Required work: Change "icon" to "symbol" in the stretch of the records from the line containing "Click the Analityka bar chart icon" through the end of the records, keeping all other wording as it is. Return only that stretch, without the pictures.

**** Extracted records ****

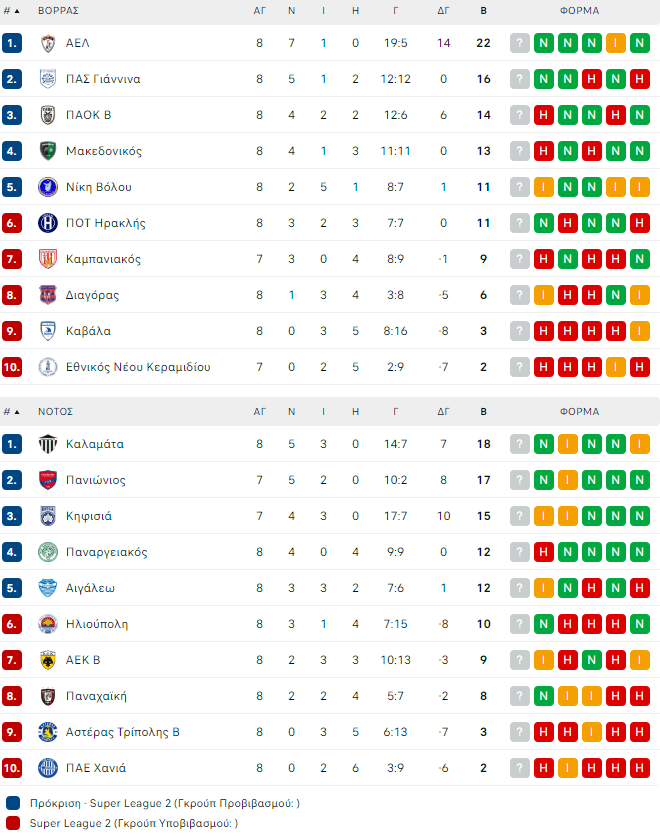This screenshot has height=837, width=660.
Task: Click the orange draw badge in Καβάλα row
Action: pos(639,331)
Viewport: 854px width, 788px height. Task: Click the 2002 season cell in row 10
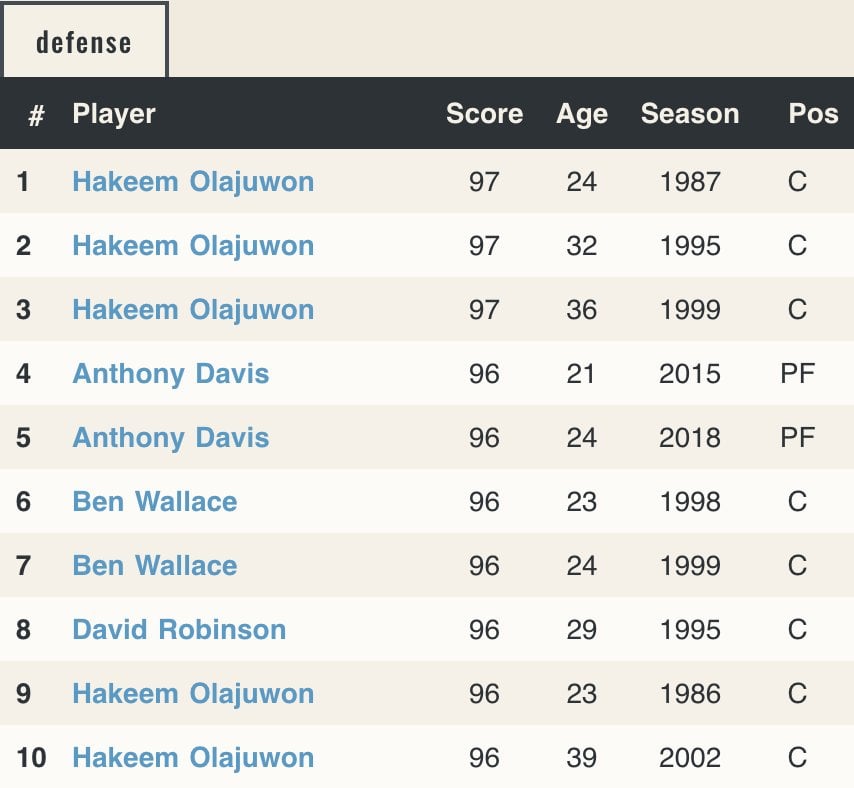(690, 758)
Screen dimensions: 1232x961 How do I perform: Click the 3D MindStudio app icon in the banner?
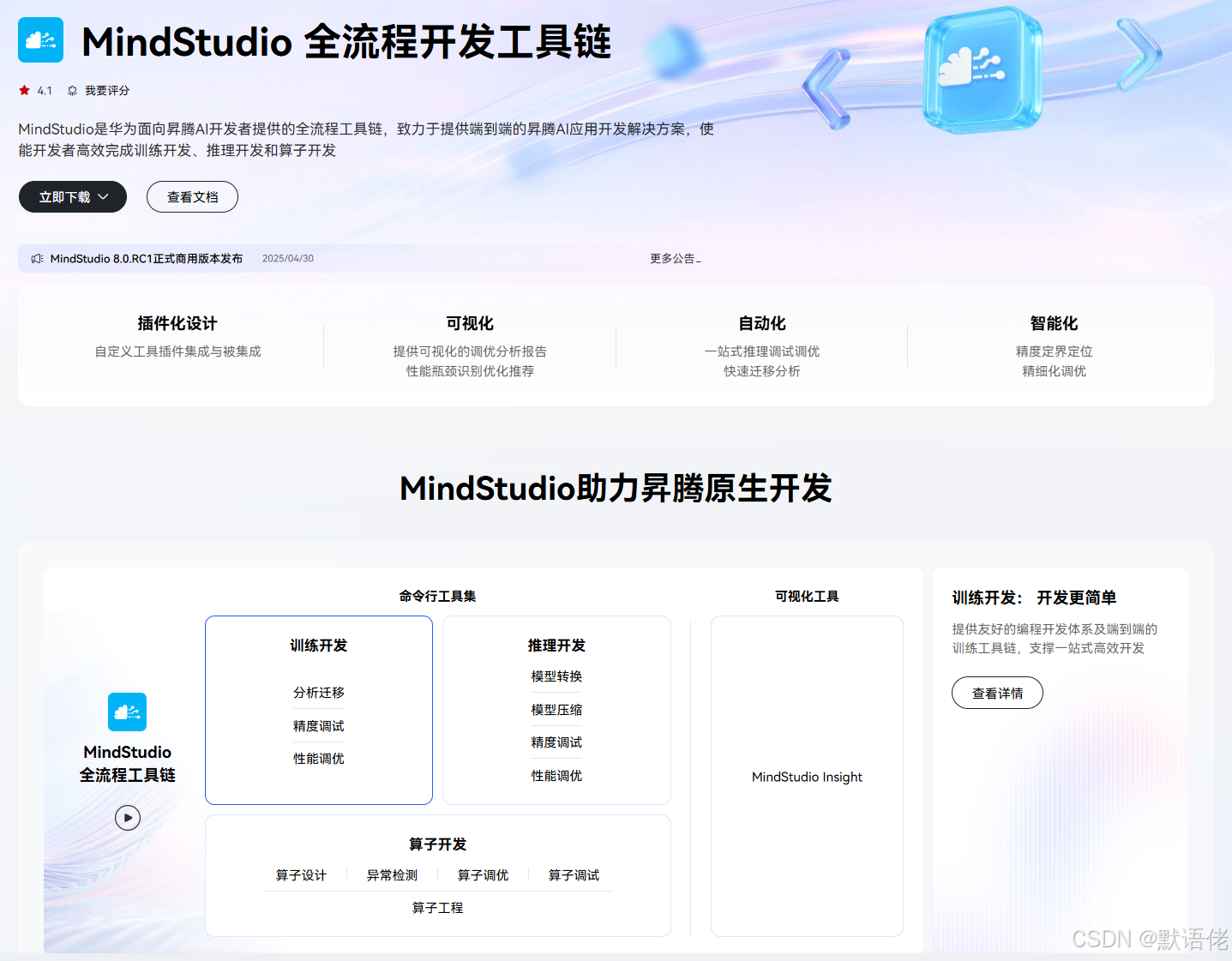[x=983, y=70]
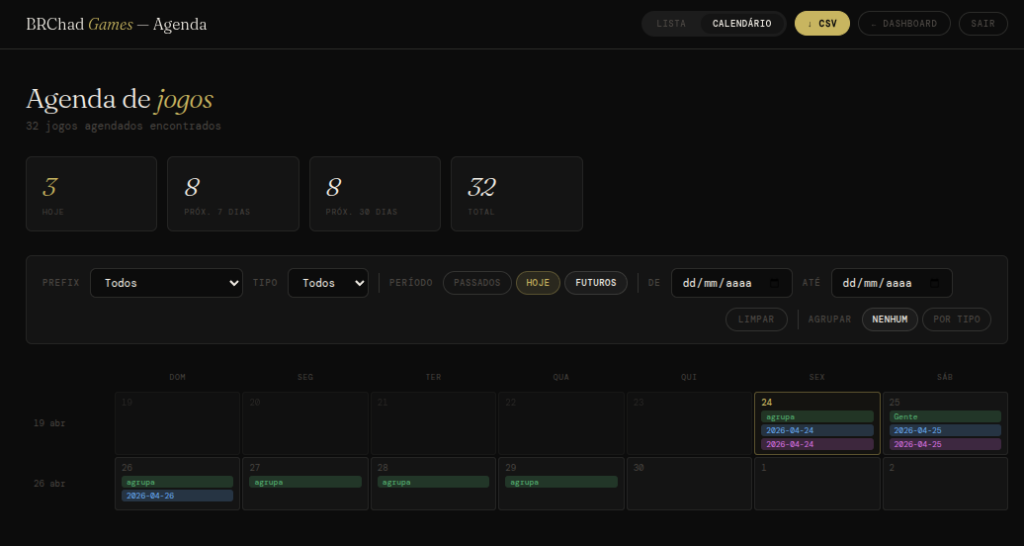Open the ATÉ date picker calendar icon
1024x546 pixels.
[935, 283]
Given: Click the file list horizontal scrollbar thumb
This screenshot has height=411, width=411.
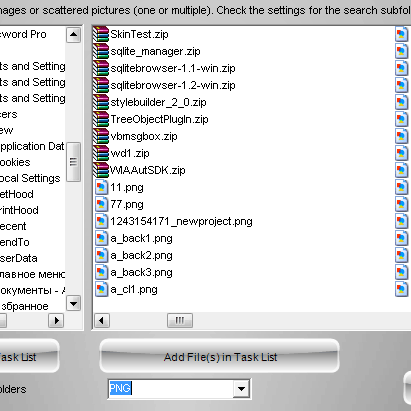Looking at the screenshot, I should [180, 321].
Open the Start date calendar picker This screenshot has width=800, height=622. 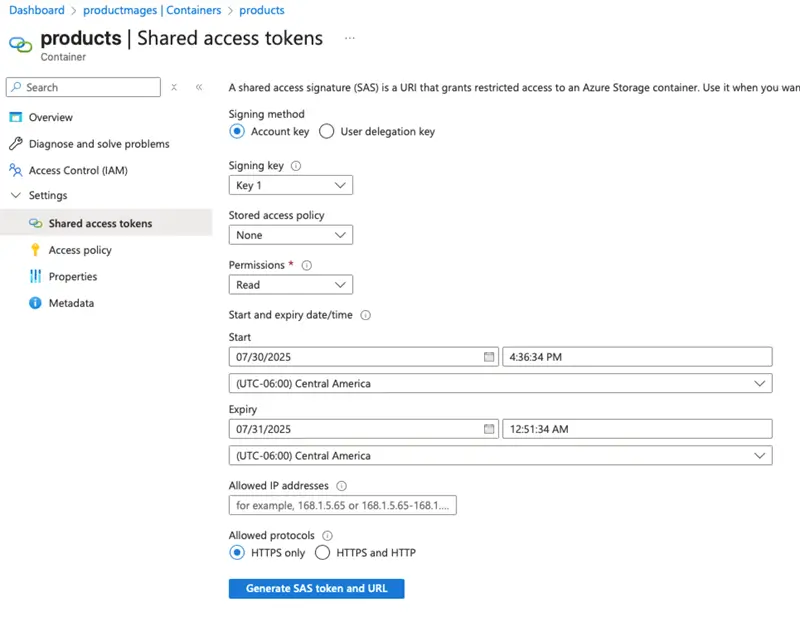tap(489, 357)
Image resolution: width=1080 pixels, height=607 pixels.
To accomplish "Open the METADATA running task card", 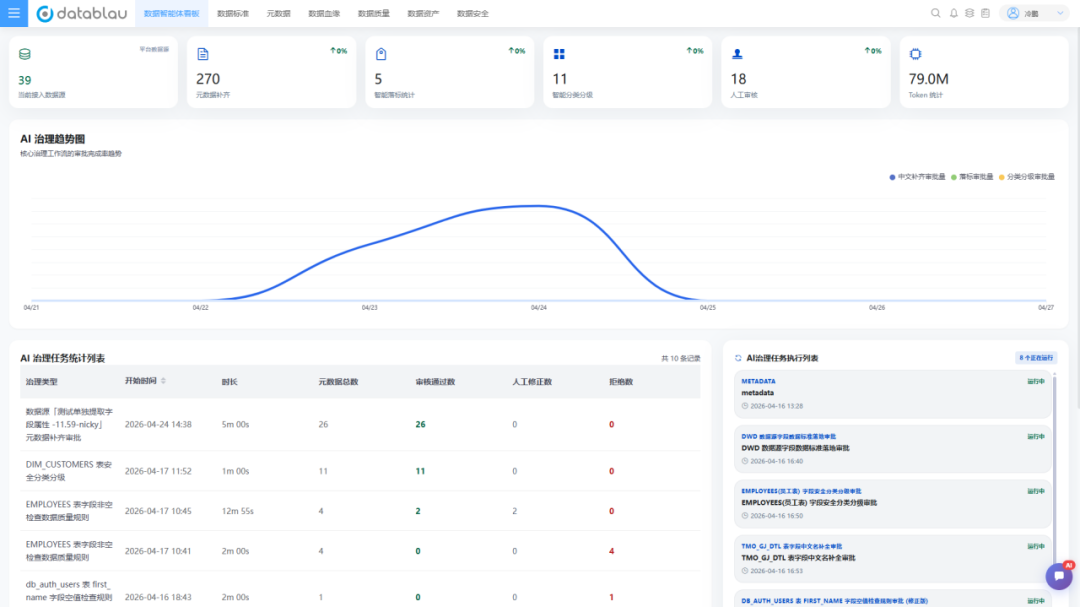I will [x=891, y=393].

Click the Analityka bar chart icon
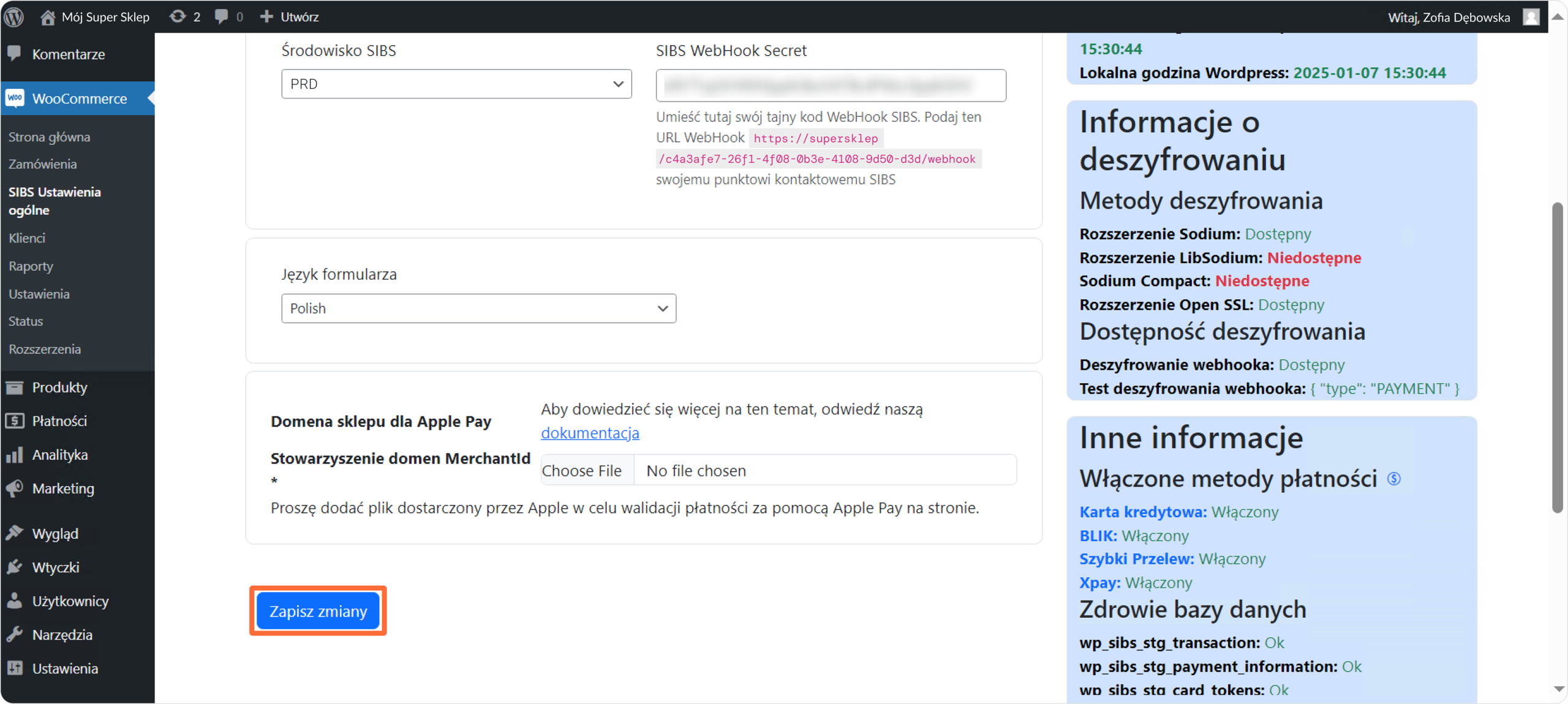15,455
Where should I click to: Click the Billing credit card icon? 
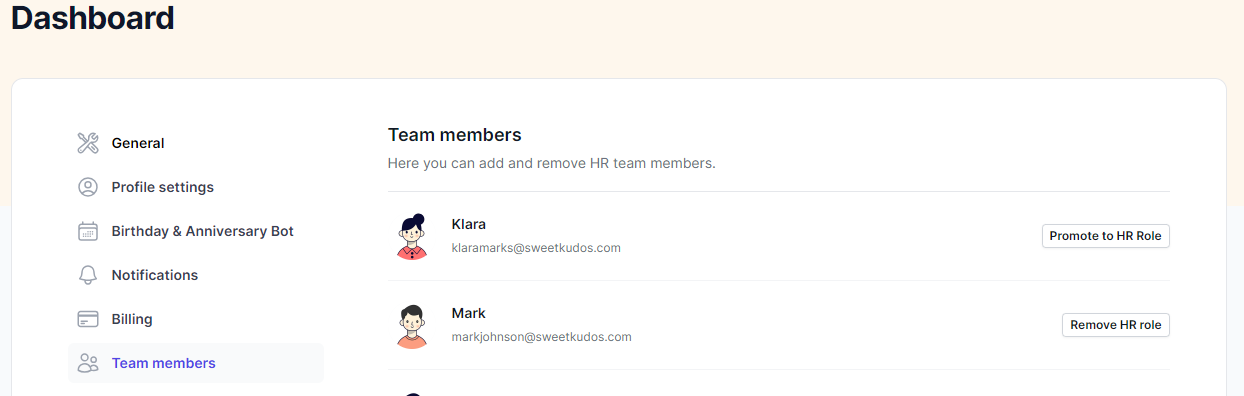click(88, 319)
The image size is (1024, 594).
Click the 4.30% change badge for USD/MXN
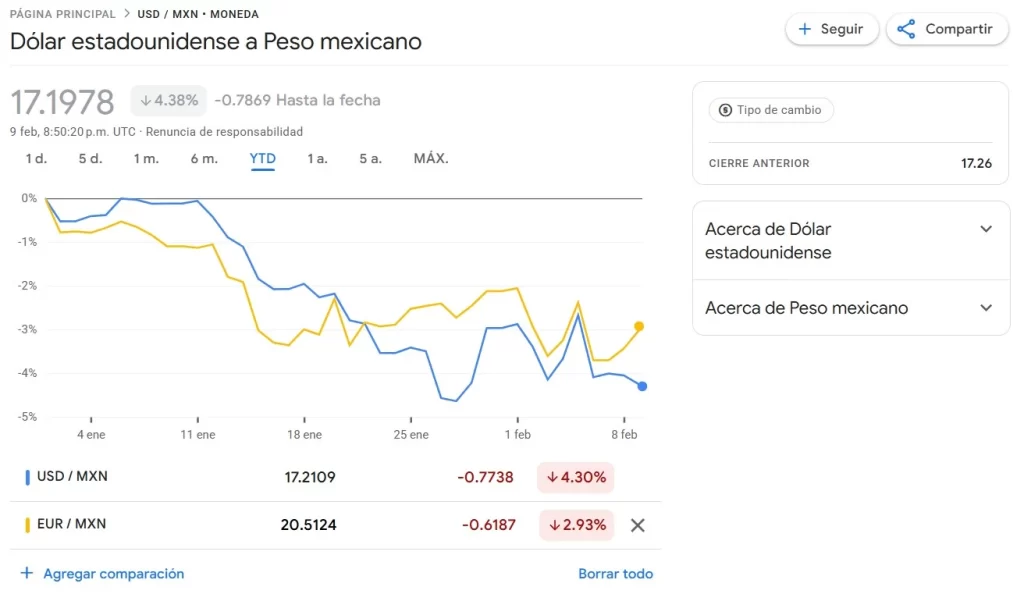pyautogui.click(x=575, y=477)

****

Result of the exercise:
Click the Analityka bar chart symbol
15,455
Where should I click to: Click the Billing credit card symbol? 
click(88, 319)
The image size is (1024, 594).
Click the 4.30% change badge for USD/MXN
pyautogui.click(x=575, y=477)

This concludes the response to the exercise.